Everything available all of the time






I nearly wrote about this subject a year ago but now Ian McMillan has written a perfect column about it in The Guardian. I’d like to echo his mourning about the loss of sensual anticipation for children and adults when it comes to comics, magazines and newspapers. I would hastily add music and television to the list of sensory pleasures that are now instantly accessible, cheap and throwaway. He used to await Beano, Dandy, Victor and Valiant comics, I used to eagerly await the freshly printed new Buster, Hoot and Smash Hits to arrive at my newsagents on a Wednesday. My neck would crane out of the front window to await the postman deliver my quarterly fan club newsletter.

Fame was only on BBC1 once a week and the stomach wrenching anticipation for the opening credits was overwhelmingly exciting in our non-video recorder equipped early 80s household. DVD box sets, digital channels and Internet TV can immediately deliver future episodes of a TV show in most cases.

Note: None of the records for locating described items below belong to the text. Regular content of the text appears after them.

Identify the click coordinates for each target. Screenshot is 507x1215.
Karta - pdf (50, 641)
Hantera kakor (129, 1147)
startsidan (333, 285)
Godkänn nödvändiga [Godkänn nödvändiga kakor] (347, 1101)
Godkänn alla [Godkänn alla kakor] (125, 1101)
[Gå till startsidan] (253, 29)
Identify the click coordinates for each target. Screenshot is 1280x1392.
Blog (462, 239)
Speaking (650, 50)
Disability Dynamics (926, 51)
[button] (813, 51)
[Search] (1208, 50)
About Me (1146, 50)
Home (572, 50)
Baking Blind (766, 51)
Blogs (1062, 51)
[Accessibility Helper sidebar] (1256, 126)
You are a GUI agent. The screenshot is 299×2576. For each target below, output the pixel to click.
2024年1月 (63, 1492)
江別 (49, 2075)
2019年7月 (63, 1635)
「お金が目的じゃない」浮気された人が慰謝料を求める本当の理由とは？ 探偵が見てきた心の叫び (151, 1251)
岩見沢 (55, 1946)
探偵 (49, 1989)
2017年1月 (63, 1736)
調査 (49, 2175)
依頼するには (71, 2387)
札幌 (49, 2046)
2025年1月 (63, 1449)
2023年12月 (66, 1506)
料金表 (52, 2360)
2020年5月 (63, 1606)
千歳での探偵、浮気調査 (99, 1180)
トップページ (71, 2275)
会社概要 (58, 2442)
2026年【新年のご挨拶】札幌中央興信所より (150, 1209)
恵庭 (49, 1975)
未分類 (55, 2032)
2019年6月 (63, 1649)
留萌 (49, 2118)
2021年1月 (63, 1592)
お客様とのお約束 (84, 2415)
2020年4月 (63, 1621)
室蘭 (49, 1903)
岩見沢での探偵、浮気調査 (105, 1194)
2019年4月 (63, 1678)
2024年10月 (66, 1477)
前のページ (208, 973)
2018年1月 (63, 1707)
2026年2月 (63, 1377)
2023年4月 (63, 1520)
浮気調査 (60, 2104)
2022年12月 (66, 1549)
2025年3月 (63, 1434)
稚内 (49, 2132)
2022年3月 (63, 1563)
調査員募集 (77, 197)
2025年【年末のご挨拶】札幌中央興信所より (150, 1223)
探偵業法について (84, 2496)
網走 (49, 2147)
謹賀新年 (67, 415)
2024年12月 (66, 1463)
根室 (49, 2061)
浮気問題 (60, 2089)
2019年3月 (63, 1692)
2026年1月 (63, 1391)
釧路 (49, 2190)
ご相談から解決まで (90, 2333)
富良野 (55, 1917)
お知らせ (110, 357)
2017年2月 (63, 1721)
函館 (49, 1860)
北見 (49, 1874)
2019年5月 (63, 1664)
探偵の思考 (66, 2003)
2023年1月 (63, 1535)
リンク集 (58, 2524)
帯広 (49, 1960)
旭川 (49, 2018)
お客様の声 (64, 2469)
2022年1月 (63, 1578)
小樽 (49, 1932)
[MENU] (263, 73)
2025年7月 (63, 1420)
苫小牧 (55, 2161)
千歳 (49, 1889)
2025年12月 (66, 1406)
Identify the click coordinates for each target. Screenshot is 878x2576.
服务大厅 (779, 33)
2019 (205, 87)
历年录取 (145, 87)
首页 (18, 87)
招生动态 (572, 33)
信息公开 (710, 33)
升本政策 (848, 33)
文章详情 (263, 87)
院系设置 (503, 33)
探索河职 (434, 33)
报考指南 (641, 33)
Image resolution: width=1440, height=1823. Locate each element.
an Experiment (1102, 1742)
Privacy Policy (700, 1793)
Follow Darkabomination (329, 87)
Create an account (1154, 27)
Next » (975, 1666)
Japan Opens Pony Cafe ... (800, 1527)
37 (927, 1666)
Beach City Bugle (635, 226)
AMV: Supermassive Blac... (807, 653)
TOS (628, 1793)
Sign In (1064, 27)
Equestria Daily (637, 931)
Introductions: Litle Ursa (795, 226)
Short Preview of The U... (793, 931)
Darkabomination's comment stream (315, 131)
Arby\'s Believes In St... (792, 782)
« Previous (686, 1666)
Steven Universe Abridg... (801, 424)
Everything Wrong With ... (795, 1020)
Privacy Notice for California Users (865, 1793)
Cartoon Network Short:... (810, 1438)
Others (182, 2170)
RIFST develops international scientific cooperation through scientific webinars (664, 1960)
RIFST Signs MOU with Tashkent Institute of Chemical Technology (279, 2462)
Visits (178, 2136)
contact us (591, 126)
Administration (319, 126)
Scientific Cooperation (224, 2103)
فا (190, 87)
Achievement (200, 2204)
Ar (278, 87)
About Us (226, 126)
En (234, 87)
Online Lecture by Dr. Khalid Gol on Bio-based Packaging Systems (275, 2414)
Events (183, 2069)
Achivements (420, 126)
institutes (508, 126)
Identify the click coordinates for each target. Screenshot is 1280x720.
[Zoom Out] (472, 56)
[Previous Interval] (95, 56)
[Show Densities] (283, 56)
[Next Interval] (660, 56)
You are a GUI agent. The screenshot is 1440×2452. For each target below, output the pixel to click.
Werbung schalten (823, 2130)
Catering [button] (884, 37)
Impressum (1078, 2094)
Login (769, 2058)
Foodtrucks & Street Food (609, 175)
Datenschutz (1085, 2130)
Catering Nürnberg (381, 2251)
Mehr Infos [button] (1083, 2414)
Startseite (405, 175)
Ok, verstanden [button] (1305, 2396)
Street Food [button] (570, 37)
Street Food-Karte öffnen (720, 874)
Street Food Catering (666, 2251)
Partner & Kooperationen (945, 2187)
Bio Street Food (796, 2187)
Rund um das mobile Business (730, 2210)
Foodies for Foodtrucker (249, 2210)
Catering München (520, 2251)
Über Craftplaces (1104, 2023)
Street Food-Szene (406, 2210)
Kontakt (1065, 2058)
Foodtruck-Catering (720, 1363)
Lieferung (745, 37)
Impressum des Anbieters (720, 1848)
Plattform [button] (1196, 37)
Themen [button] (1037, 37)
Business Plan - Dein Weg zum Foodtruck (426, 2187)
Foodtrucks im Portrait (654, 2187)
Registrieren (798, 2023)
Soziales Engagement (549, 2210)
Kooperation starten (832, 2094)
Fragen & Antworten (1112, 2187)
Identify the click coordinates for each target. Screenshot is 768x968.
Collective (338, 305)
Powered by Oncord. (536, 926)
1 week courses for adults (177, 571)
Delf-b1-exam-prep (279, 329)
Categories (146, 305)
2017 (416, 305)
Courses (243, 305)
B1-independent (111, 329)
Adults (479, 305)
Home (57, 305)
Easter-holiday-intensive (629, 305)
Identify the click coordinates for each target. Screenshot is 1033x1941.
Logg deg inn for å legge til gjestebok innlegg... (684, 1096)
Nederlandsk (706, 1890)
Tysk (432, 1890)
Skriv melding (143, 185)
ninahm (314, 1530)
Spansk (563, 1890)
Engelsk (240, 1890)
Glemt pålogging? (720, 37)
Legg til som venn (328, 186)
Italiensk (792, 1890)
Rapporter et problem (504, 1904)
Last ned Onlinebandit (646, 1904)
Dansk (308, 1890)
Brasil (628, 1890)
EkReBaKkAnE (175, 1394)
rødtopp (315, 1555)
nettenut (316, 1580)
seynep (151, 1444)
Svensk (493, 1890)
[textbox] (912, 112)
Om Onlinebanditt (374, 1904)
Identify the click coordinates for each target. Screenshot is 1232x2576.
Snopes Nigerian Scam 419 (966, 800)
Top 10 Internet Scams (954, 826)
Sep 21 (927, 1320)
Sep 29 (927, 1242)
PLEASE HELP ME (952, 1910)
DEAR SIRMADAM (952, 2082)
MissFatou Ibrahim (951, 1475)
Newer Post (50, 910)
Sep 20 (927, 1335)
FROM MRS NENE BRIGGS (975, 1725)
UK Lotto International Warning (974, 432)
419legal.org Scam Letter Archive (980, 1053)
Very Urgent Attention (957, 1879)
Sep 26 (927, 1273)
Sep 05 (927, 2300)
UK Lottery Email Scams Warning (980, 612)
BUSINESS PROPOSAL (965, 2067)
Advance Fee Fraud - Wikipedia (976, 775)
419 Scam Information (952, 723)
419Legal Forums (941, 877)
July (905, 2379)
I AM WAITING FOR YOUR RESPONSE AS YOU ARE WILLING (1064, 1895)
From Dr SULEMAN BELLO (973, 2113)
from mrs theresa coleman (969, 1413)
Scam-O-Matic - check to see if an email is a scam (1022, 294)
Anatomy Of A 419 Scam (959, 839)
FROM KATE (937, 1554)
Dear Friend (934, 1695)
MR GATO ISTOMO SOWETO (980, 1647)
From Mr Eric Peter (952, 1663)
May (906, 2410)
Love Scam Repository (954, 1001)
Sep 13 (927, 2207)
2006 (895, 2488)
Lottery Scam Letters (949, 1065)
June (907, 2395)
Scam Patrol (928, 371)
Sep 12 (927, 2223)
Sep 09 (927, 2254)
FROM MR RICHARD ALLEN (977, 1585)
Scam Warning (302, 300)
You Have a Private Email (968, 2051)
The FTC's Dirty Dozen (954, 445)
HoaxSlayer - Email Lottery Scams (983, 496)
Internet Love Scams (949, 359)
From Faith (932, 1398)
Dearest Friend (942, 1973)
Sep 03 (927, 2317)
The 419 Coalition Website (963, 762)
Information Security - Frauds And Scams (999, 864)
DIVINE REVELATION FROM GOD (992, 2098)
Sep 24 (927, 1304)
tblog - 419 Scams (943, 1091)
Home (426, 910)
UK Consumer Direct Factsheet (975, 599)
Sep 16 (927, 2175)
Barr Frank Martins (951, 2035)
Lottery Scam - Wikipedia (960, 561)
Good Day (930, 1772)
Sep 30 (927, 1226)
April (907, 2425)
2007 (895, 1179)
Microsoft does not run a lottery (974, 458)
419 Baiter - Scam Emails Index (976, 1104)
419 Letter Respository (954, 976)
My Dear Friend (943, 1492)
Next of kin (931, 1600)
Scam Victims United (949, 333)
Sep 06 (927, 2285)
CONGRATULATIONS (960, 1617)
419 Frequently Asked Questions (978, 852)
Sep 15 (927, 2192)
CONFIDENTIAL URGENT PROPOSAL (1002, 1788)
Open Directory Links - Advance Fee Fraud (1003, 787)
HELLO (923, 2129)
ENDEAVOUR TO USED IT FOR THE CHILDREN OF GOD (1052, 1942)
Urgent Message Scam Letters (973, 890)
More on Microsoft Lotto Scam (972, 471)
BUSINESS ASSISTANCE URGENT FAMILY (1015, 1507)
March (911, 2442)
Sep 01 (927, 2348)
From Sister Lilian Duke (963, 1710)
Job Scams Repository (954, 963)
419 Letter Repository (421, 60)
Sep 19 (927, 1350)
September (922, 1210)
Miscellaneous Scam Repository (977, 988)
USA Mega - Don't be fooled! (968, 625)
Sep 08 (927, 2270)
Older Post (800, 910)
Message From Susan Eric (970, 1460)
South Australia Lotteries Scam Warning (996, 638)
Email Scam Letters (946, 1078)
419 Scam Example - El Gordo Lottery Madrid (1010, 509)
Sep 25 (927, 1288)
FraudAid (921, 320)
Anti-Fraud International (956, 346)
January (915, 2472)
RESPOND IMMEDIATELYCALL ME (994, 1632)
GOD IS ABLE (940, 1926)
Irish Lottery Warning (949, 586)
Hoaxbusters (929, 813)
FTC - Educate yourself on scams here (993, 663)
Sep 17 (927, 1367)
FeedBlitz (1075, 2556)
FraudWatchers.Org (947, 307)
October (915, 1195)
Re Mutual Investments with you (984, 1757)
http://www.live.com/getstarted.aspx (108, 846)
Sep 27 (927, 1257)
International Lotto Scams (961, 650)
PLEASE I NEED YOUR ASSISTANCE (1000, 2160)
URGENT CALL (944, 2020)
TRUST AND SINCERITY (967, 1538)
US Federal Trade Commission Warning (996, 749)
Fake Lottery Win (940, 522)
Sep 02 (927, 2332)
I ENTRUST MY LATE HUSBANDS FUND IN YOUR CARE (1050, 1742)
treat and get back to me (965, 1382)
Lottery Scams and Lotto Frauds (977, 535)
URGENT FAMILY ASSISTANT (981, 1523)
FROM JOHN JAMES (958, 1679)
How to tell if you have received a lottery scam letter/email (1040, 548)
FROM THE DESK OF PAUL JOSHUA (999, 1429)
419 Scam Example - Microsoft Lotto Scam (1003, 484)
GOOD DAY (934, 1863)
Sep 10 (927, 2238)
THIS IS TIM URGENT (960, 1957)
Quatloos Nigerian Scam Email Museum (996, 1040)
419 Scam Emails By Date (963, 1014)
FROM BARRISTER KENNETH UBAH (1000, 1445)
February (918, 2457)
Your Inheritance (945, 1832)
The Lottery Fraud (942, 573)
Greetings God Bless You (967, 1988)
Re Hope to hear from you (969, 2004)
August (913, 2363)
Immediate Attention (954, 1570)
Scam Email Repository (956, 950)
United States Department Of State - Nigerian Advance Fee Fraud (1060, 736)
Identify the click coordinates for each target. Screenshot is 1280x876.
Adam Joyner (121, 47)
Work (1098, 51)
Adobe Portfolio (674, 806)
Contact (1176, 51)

Kids no longer get excited about waiting for ‘school’s out Saturday’ to arrive so they can go on a bus and race to pick out a Top 10 single with their pocket money from Woolworths. They can have the track from cyberspace NOW, all the time 24/7 for a few pennies. Where’s the fun in that? Saturday morning cinema clubs used to attract a coach of excited local families. That real highlight of a weekend has gone as kids can now watch scores of American animated imports and movies on-demand from their bed thanks to the remote control. Cyberspace and digital TV gives us all more choice but as Ian McMillan points out, every time we buy a hard copy paper or magazine, something makes us still ‘participate in a timeless ritual’ that recreates ‘pause for effect’ and the excited tension that is delicious anticipation.

I’m still going to still sort through boxes of old LP’s for 50p in my local charity shop. I could find the rare picture sleeve gatefold in seconds on ebay but how much more exciting is it to stumble across it by chance? The bus journey will be worth it alone for the anticipation factor fix.